··· Data excerpts ···

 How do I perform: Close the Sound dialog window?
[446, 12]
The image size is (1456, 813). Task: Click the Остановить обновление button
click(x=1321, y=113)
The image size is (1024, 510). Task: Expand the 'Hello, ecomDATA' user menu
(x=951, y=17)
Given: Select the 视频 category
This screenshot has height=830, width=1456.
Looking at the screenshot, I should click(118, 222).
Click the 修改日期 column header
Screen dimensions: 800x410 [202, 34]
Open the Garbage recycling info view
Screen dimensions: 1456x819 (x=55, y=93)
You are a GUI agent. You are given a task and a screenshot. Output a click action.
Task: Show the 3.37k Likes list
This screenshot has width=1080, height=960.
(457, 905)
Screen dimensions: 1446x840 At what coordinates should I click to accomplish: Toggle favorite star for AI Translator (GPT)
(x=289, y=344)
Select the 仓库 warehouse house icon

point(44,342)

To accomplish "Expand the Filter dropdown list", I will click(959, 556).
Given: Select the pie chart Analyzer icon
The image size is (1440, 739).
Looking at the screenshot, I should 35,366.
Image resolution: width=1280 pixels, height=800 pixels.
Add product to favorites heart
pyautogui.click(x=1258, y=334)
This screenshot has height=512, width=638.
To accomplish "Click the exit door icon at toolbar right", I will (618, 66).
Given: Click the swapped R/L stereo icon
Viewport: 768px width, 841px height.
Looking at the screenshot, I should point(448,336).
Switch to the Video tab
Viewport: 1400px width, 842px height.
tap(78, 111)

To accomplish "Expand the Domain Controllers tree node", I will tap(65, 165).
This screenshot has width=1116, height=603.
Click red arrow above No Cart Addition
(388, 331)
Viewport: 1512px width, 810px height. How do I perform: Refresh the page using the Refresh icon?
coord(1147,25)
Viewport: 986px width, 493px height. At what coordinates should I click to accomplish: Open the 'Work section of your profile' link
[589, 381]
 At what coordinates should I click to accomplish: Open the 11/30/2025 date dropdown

···

Transcribe the rows above without any change, beginning at the line that contains "This screenshot has height=512, width=638." and stopping after the line that contains "tap(78, 111)".

**Response for this exercise**
This screenshot has height=512, width=638.
To accomplish "Click the exit door icon at toolbar right", I will (618, 66).
Given: Click the swapped R/L stereo icon
Viewport: 768px width, 841px height.
Looking at the screenshot, I should point(448,336).
Switch to the Video tab
Viewport: 1400px width, 842px height.
tap(78, 111)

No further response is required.